At almost 400,000 residents, Hawaii’s most populous city—which seems to sprout new, high-end condos overnight—relies heavily on South King Street, a nearly laser straight, one-way high-speed conduit from Iolani Palace, former seat of government for the Kingdom of Hawaii, to the University of Hawaii.
When the five lanes of King Street are taken with the five lanes of its opposing sister street, South Beretania, this primary transit corridor has more lanes than the H-1 interstate, the busiest of the island’s three freeways.
Nonetheless, South King Street is the birthplace of enduring Hawaiian icons, ground zero for battles over transportation and access, and current player of a pivotal role in the future of community in Honolulu.

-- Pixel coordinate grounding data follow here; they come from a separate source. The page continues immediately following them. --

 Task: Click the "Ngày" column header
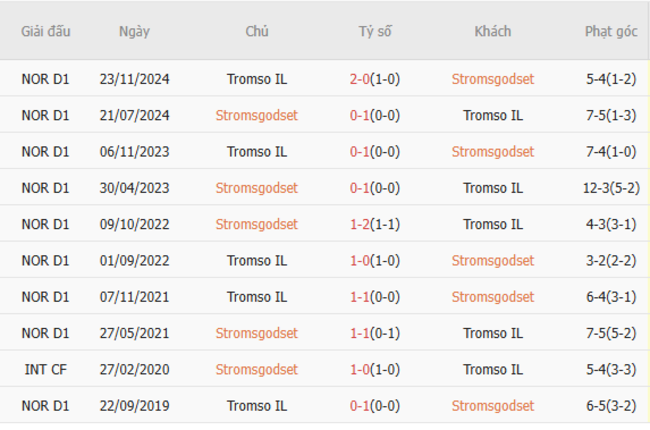[134, 31]
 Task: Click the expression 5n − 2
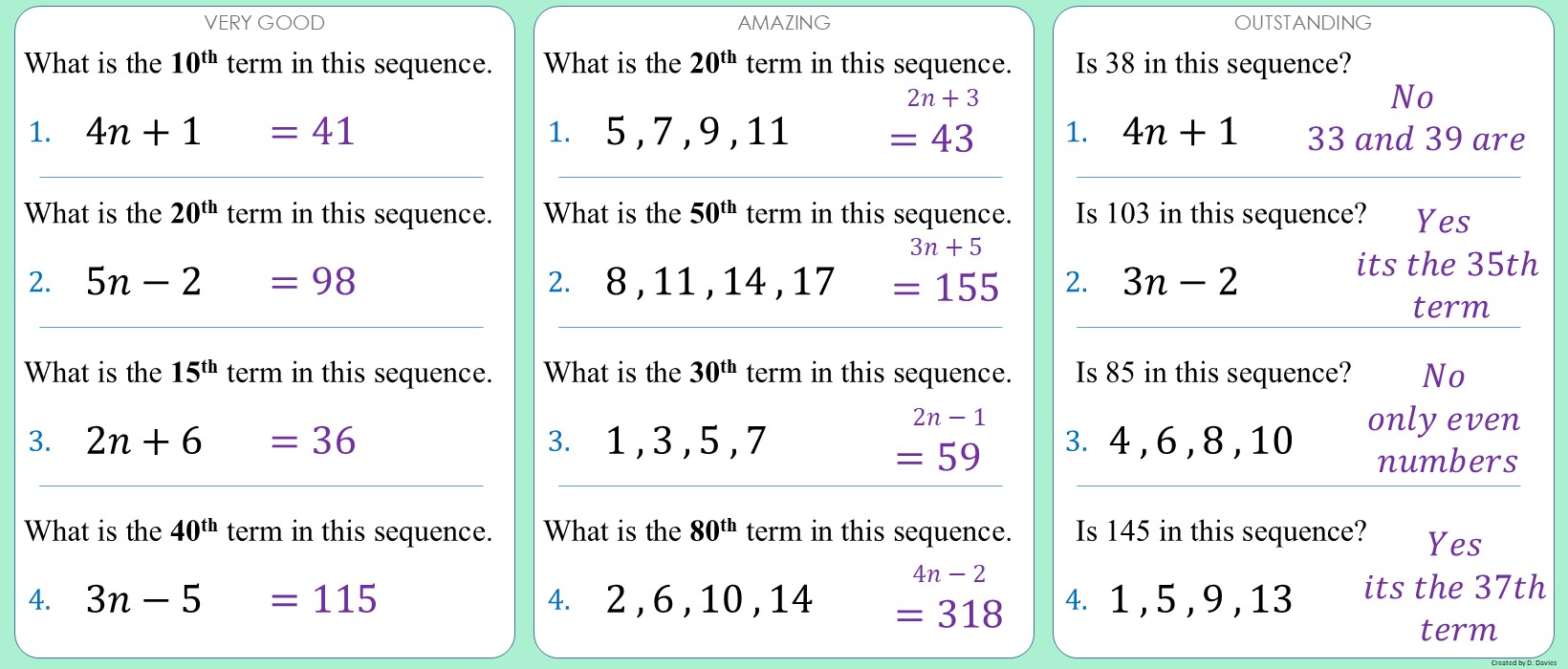[x=143, y=282]
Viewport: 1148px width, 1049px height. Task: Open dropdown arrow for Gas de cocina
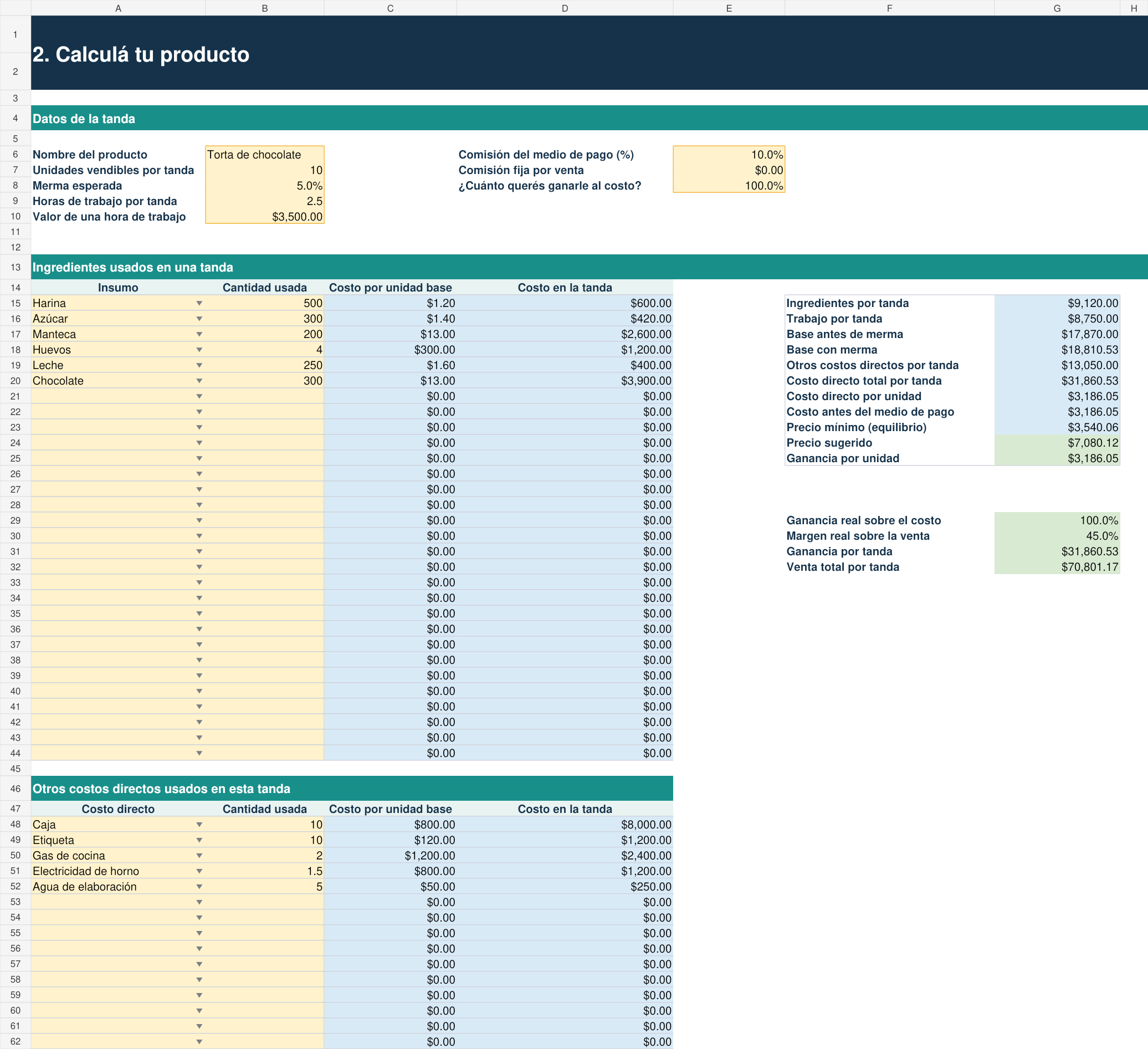(199, 856)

The 21st century in the Islands has, and is, seeing an explosion of development, with ocean-view luxury megastructures sprouting up faster than tropical weeds, and desirable units getting snapped up overnight. Concrete and glass towers line the world-famous coastlines, while hopeful homeowners engage in bidding wars over multi-million-dollar mountain rainforest residences.
In the middle of all of this, South King Street, through a combination of zoning, restrictions, and family and community ownership, has, on the surface, remained largely unchanged.
Long before someone even thought up the idea of an interstate, King Street was the main thoroughfare in the city. This is the road down which, in 1899, the first two cars in Hawaii were test-driven at a speed of eight miles an hour. The Hawaii Gazette was pleased to note that the automobiles “appeared to excite no undue attention from horses.”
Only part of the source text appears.